▶ _WHAT IS BEING ASKED_
The required output is every entry, printed exactly as written.

▶ _RECORDS_
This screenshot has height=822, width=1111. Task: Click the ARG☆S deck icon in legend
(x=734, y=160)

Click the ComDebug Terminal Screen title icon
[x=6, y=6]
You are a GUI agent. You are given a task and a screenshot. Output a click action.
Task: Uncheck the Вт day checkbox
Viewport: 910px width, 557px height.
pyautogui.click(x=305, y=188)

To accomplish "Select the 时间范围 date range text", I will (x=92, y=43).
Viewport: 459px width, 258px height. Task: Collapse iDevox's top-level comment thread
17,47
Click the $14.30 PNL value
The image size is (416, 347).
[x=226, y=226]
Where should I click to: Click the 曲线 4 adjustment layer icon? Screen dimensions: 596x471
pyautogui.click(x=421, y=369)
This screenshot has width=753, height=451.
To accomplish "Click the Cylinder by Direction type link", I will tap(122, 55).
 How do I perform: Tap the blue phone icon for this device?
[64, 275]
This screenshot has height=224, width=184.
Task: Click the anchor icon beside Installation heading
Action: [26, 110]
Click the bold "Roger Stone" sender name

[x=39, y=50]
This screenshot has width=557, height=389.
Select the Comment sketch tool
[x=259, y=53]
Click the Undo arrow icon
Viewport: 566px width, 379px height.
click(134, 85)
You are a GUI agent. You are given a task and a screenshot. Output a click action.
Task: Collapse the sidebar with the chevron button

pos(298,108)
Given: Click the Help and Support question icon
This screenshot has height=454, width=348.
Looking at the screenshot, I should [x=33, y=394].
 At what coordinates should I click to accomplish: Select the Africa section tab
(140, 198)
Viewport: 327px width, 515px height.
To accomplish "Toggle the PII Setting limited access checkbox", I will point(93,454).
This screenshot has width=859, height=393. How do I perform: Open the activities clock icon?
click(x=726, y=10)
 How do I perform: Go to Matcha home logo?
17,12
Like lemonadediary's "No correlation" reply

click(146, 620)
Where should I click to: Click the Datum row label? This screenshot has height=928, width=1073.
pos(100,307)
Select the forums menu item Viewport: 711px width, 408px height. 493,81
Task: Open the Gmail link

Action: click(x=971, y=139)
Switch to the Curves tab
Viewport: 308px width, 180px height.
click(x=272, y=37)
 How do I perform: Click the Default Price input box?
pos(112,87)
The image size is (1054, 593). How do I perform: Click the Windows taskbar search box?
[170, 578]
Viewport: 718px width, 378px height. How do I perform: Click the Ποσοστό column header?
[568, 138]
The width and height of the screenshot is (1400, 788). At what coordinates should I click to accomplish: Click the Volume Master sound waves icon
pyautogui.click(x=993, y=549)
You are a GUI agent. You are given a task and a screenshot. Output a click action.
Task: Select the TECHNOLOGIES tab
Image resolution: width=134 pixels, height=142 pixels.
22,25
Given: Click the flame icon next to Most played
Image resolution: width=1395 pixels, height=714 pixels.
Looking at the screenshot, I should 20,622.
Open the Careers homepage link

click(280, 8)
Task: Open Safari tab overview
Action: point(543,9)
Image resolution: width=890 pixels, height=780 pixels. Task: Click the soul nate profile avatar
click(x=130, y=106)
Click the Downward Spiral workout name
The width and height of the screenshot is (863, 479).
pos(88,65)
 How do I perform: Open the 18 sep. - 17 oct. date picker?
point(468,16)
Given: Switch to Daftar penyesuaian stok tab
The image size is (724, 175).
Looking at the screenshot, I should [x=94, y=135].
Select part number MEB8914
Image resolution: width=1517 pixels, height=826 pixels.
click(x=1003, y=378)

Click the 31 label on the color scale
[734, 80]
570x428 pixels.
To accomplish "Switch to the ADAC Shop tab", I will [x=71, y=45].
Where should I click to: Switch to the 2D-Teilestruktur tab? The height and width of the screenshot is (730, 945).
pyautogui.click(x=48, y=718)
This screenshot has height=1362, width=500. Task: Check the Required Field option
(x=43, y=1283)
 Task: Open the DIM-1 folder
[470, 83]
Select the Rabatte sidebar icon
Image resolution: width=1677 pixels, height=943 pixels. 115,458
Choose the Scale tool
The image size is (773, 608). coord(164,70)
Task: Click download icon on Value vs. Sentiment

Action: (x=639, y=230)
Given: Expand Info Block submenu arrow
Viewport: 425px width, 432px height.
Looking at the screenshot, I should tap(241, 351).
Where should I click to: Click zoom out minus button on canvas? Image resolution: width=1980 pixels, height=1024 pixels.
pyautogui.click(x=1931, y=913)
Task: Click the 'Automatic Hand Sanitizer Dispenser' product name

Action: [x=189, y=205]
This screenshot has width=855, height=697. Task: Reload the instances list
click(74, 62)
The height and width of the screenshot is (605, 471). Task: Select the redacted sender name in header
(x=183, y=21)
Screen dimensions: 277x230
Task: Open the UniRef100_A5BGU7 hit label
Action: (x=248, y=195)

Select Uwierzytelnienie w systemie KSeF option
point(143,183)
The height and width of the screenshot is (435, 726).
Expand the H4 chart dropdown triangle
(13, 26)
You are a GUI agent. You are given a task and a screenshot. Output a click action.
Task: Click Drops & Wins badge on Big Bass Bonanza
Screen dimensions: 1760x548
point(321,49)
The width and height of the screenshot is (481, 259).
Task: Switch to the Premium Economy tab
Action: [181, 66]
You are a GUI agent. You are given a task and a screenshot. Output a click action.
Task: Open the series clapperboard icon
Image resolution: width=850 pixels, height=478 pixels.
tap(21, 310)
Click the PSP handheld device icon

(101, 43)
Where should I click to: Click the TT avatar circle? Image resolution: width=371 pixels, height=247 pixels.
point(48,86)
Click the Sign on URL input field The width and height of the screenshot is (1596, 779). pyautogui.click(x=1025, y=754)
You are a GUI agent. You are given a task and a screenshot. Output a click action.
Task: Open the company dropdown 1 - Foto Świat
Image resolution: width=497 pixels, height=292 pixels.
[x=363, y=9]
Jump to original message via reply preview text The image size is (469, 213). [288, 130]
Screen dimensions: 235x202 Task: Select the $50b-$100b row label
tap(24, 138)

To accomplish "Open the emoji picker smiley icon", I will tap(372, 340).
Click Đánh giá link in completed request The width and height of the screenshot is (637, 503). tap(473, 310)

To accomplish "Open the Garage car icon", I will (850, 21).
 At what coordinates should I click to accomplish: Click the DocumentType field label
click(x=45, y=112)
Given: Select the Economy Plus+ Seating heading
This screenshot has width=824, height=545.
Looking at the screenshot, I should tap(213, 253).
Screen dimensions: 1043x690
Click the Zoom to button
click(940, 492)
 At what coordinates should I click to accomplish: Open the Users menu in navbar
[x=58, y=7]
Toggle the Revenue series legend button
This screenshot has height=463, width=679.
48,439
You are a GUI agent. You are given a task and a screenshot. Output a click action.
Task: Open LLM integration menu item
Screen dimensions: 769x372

▶ _TASK ANSWER_
This screenshot has height=822, width=1111. Task: Click the ARG☆S deck icon in legend
(x=734, y=160)

Click the ComDebug Terminal Screen title icon
[x=6, y=6]
You are a GUI agent. You are given a task and a screenshot. Output a click action.
Task: Uncheck the Вт day checkbox
Viewport: 910px width, 557px height.
pyautogui.click(x=305, y=188)

To accomplish "Select the 时间范围 date range text", I will (x=92, y=43).
Viewport: 459px width, 258px height. Task: Collapse iDevox's top-level comment thread
17,47
Click the $14.30 PNL value
The image size is (416, 347).
[x=226, y=226]
Where should I click to: Click the 曲线 4 adjustment layer icon? Screen dimensions: 596x471
pyautogui.click(x=421, y=369)
This screenshot has width=753, height=451.
To accomplish "Click the Cylinder by Direction type link", I will tap(122, 55).
 How do I perform: Tap the blue phone icon for this device?
[64, 275]
This screenshot has height=224, width=184.
Task: Click the anchor icon beside Installation heading
Action: [26, 110]
Click the bold "Roger Stone" sender name

[x=39, y=50]
This screenshot has width=557, height=389.
Select the Comment sketch tool
[x=259, y=53]
Click the Undo arrow icon
Viewport: 566px width, 379px height.
click(134, 85)
You are a GUI agent. You are given a task and a screenshot. Output a click action.
Task: Collapse the sidebar with the chevron button

pos(298,108)
Given: Click the Help and Support question icon
This screenshot has height=454, width=348.
Looking at the screenshot, I should [x=33, y=394].
 At what coordinates should I click to accomplish: Select the Africa section tab
(140, 198)
Viewport: 327px width, 515px height.
To accomplish "Toggle the PII Setting limited access checkbox", I will point(93,454).
This screenshot has width=859, height=393. How do I perform: Open the activities clock icon?
click(x=726, y=10)
 How do I perform: Go to Matcha home logo?
17,12
Like lemonadediary's "No correlation" reply

click(146, 620)
Where should I click to: Click the Datum row label? This screenshot has height=928, width=1073.
pos(100,307)
Select the forums menu item Viewport: 711px width, 408px height. 493,81
Task: Open the Gmail link

Action: click(x=971, y=139)
Switch to the Curves tab
Viewport: 308px width, 180px height.
click(x=272, y=37)
 How do I perform: Click the Default Price input box?
pos(112,87)
The image size is (1054, 593). How do I perform: Click the Windows taskbar search box?
[170, 578]
Viewport: 718px width, 378px height. How do I perform: Click the Ποσοστό column header?
[568, 138]
The width and height of the screenshot is (1400, 788). At what coordinates should I click to accomplish: Click the Volume Master sound waves icon
pyautogui.click(x=993, y=549)
You are a GUI agent. You are given a task and a screenshot. Output a click action.
Task: Select the TECHNOLOGIES tab
Image resolution: width=134 pixels, height=142 pixels.
22,25
Given: Click the flame icon next to Most played
Image resolution: width=1395 pixels, height=714 pixels.
Looking at the screenshot, I should 20,622.
Open the Careers homepage link

click(280, 8)
Task: Open Safari tab overview
Action: point(543,9)
Image resolution: width=890 pixels, height=780 pixels. Task: Click the soul nate profile avatar
click(x=130, y=106)
Click the Downward Spiral workout name
The width and height of the screenshot is (863, 479).
pos(88,65)
 How do I perform: Open the 18 sep. - 17 oct. date picker?
point(468,16)
Given: Switch to Daftar penyesuaian stok tab
The image size is (724, 175).
Looking at the screenshot, I should [x=94, y=135].
Select part number MEB8914
Image resolution: width=1517 pixels, height=826 pixels.
click(x=1003, y=378)

Click the 31 label on the color scale
[734, 80]
570x428 pixels.
To accomplish "Switch to the ADAC Shop tab", I will [x=71, y=45].
Where should I click to: Switch to the 2D-Teilestruktur tab? The height and width of the screenshot is (730, 945).
pyautogui.click(x=48, y=718)
This screenshot has height=1362, width=500. Task: Check the Required Field option
(x=43, y=1283)
 Task: Open the DIM-1 folder
[470, 83]
Select the Rabatte sidebar icon
Image resolution: width=1677 pixels, height=943 pixels. 115,458
Choose the Scale tool
The image size is (773, 608). coord(164,70)
Task: Click download icon on Value vs. Sentiment

Action: (x=639, y=230)
Given: Expand Info Block submenu arrow
Viewport: 425px width, 432px height.
Looking at the screenshot, I should tap(241, 351).
Where should I click to: Click zoom out minus button on canvas? Image resolution: width=1980 pixels, height=1024 pixels.
pyautogui.click(x=1931, y=913)
Task: Click the 'Automatic Hand Sanitizer Dispenser' product name

Action: [x=189, y=205]
This screenshot has width=855, height=697. Task: Reload the instances list
click(74, 62)
The height and width of the screenshot is (605, 471). Task: Select the redacted sender name in header
(x=183, y=21)
Screen dimensions: 277x230
Task: Open the UniRef100_A5BGU7 hit label
Action: (x=248, y=195)

Select Uwierzytelnienie w systemie KSeF option
point(143,183)
The height and width of the screenshot is (435, 726).
Expand the H4 chart dropdown triangle
(13, 26)
You are a GUI agent. You are given a task and a screenshot. Output a click action.
Task: Click Drops & Wins badge on Big Bass Bonanza
Screen dimensions: 1760x548
point(321,49)
The width and height of the screenshot is (481, 259).
Task: Switch to the Premium Economy tab
Action: [181, 66]
You are a GUI agent. You are given a task and a screenshot. Output a click action.
Task: Open the series clapperboard icon
Image resolution: width=850 pixels, height=478 pixels.
tap(21, 310)
Click the PSP handheld device icon

(101, 43)
Where should I click to: Click the TT avatar circle? Image resolution: width=371 pixels, height=247 pixels.
point(48,86)
Click the Sign on URL input field The width and height of the screenshot is (1596, 779). pyautogui.click(x=1025, y=754)
You are a GUI agent. You are given a task and a screenshot. Output a click action.
Task: Open the company dropdown 1 - Foto Świat
Image resolution: width=497 pixels, height=292 pixels.
[x=363, y=9]
Jump to original message via reply preview text The image size is (469, 213). [288, 130]
Screen dimensions: 235x202 Task: Select the $50b-$100b row label
tap(24, 138)

To accomplish "Open the emoji picker smiley icon", I will tap(372, 340).
Click Đánh giá link in completed request The width and height of the screenshot is (637, 503). tap(473, 310)

To accomplish "Open the Garage car icon", I will (850, 21).
 At what coordinates should I click to accomplish: Click the DocumentType field label
click(x=45, y=112)
Given: Select the Economy Plus+ Seating heading
This screenshot has width=824, height=545.
Looking at the screenshot, I should tap(213, 253).
Screen dimensions: 1043x690
Click the Zoom to button
click(940, 492)
 At what coordinates should I click to accomplish: Open the Users menu in navbar
[x=58, y=7]
Toggle the Revenue series legend button
This screenshot has height=463, width=679.
48,439
You are a GUI agent. You are given a task and a screenshot. Output a click action.
Task: Open LLM integration menu item
Screen dimensions: 769x372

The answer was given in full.